#### Task item
Search the data below for the string "picker". Extract every line that contains it.

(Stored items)
--*--

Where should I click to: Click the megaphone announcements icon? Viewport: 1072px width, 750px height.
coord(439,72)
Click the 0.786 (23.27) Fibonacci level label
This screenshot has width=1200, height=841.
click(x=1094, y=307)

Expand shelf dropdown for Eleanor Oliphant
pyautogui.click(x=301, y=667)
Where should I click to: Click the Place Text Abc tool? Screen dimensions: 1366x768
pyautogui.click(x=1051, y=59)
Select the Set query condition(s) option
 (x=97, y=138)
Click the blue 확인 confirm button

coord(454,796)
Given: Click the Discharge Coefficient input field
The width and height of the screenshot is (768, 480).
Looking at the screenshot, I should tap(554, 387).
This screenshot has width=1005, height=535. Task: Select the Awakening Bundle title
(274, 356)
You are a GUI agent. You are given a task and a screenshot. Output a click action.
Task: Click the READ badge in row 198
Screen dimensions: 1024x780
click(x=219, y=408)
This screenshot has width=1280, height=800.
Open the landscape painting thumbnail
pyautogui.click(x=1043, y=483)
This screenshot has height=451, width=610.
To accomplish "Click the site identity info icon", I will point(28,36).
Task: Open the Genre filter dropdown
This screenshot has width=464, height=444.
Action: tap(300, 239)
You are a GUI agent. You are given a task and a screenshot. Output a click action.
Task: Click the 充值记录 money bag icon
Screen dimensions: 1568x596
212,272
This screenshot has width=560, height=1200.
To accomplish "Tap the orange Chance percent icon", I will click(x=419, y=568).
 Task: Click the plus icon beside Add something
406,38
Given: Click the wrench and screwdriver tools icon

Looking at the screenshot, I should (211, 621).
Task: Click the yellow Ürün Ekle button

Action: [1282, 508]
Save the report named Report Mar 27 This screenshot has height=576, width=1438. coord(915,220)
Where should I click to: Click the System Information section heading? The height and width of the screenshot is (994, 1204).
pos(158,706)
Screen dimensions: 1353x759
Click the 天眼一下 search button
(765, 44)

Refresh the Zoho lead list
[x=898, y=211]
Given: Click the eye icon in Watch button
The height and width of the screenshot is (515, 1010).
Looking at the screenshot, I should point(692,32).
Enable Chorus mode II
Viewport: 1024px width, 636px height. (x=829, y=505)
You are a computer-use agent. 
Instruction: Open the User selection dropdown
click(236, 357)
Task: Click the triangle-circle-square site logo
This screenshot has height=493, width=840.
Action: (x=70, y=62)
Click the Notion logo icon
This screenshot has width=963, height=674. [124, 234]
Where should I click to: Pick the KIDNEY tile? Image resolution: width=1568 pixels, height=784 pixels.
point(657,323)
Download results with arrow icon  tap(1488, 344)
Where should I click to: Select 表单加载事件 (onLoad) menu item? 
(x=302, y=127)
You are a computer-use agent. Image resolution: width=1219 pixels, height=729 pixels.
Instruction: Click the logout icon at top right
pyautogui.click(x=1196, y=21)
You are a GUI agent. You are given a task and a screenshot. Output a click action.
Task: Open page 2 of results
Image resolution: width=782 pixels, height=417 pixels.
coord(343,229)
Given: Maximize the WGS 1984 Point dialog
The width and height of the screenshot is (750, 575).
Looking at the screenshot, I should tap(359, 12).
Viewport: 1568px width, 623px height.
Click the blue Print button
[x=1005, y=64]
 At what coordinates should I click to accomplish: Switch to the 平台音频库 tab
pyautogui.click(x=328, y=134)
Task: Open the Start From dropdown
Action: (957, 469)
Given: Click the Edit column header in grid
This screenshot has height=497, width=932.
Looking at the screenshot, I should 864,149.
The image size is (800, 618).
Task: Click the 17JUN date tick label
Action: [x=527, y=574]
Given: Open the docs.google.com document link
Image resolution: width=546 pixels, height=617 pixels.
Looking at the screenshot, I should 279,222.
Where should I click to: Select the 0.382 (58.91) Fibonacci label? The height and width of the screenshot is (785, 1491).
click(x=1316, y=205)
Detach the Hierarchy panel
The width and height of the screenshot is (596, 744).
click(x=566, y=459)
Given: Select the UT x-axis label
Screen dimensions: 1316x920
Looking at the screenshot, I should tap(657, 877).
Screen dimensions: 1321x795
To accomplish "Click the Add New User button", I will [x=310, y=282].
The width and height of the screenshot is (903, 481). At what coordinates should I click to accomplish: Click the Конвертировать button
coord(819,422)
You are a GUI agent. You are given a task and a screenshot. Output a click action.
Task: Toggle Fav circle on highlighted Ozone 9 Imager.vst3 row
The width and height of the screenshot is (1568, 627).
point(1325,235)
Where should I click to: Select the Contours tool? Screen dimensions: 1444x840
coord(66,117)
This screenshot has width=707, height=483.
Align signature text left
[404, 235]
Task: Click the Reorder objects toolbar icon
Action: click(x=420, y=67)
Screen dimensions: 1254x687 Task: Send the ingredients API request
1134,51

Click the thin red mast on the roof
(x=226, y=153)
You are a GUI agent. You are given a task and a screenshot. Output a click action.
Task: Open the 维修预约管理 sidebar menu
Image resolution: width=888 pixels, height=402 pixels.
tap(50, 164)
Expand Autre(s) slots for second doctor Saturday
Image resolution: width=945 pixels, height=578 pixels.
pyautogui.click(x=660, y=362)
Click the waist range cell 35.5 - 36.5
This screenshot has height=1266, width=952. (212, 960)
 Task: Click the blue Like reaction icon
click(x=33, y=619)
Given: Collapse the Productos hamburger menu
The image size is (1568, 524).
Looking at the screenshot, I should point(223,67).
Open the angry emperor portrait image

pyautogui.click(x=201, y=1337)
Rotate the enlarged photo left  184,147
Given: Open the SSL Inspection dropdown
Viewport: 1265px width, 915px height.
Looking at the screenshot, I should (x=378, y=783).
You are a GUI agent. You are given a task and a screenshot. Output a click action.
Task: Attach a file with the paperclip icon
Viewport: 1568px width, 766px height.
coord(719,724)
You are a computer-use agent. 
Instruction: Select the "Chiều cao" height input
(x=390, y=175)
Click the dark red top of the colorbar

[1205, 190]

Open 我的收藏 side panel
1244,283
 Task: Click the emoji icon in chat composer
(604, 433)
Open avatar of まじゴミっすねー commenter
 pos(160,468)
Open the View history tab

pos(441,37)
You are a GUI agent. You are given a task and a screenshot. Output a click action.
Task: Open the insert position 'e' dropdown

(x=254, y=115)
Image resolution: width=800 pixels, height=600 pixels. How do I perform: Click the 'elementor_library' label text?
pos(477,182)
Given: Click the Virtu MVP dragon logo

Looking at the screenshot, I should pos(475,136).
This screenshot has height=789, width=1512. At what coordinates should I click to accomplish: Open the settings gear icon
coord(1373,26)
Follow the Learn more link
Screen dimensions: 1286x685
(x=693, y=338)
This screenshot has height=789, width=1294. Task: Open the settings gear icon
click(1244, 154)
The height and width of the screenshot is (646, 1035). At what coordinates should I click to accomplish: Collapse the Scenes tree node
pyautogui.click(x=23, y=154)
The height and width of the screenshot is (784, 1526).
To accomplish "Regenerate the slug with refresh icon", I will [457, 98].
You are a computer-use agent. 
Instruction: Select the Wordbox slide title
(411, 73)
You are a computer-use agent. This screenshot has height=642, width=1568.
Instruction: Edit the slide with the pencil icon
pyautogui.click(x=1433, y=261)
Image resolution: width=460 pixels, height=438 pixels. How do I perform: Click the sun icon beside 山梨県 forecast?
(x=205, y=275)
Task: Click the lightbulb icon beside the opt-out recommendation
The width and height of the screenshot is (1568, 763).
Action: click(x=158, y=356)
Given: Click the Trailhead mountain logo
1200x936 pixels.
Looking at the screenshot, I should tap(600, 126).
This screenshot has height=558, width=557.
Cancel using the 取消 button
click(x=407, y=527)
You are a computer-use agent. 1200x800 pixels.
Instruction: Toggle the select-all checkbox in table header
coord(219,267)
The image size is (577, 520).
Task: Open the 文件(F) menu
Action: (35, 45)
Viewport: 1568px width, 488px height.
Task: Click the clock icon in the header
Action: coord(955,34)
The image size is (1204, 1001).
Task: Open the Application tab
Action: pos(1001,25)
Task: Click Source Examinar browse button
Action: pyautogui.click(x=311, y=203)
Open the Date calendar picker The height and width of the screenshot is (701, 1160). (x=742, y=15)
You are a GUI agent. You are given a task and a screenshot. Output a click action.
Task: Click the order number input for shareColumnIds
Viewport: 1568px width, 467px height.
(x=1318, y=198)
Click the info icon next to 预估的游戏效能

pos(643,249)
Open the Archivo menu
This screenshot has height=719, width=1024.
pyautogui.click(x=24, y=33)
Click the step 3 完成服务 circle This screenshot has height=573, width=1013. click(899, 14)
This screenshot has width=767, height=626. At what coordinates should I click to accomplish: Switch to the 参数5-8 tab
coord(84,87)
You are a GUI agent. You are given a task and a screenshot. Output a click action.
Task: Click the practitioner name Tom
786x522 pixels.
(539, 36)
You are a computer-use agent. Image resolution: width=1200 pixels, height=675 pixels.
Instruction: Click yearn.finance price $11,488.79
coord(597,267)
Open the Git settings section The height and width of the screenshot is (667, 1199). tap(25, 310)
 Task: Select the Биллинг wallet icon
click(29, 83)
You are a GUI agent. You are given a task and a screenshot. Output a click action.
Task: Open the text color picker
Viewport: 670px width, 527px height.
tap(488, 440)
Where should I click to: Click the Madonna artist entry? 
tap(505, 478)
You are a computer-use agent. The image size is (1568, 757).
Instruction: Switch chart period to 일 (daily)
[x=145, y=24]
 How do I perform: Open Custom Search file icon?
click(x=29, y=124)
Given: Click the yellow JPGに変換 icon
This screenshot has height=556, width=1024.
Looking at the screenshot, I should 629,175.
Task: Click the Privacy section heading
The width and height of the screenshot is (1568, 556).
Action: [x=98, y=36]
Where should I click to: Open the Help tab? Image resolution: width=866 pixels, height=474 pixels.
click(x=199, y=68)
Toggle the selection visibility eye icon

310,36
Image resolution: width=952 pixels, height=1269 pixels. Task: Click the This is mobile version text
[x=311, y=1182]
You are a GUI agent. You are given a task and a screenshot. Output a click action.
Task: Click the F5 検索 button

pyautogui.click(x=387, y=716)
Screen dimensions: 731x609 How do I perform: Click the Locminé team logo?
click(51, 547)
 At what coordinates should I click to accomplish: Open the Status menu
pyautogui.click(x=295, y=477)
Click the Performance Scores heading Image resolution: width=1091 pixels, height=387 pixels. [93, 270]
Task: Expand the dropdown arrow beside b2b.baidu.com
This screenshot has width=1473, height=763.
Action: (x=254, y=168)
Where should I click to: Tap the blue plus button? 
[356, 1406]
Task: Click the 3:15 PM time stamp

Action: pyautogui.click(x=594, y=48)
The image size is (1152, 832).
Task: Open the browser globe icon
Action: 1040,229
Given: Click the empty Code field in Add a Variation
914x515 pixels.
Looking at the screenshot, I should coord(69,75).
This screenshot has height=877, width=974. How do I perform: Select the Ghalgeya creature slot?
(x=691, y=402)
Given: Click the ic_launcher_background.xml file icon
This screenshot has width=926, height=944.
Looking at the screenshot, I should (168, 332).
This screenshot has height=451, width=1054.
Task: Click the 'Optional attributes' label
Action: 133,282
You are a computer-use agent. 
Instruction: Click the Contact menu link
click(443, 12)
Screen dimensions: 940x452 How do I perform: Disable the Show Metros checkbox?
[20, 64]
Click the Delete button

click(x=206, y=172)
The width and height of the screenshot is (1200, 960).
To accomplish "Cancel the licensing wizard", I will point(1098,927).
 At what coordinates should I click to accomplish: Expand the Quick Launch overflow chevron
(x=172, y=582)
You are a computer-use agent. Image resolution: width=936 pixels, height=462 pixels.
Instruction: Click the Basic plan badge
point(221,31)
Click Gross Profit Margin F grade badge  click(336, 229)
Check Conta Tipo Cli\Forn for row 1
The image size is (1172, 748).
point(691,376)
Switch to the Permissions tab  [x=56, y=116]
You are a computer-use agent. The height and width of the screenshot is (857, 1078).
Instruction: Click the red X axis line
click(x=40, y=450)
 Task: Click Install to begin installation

--*--

#### Written solution
Open the Date calendar picker The height and width of the screenshot is (701, 1160). (x=742, y=15)
Task: Open the text color picker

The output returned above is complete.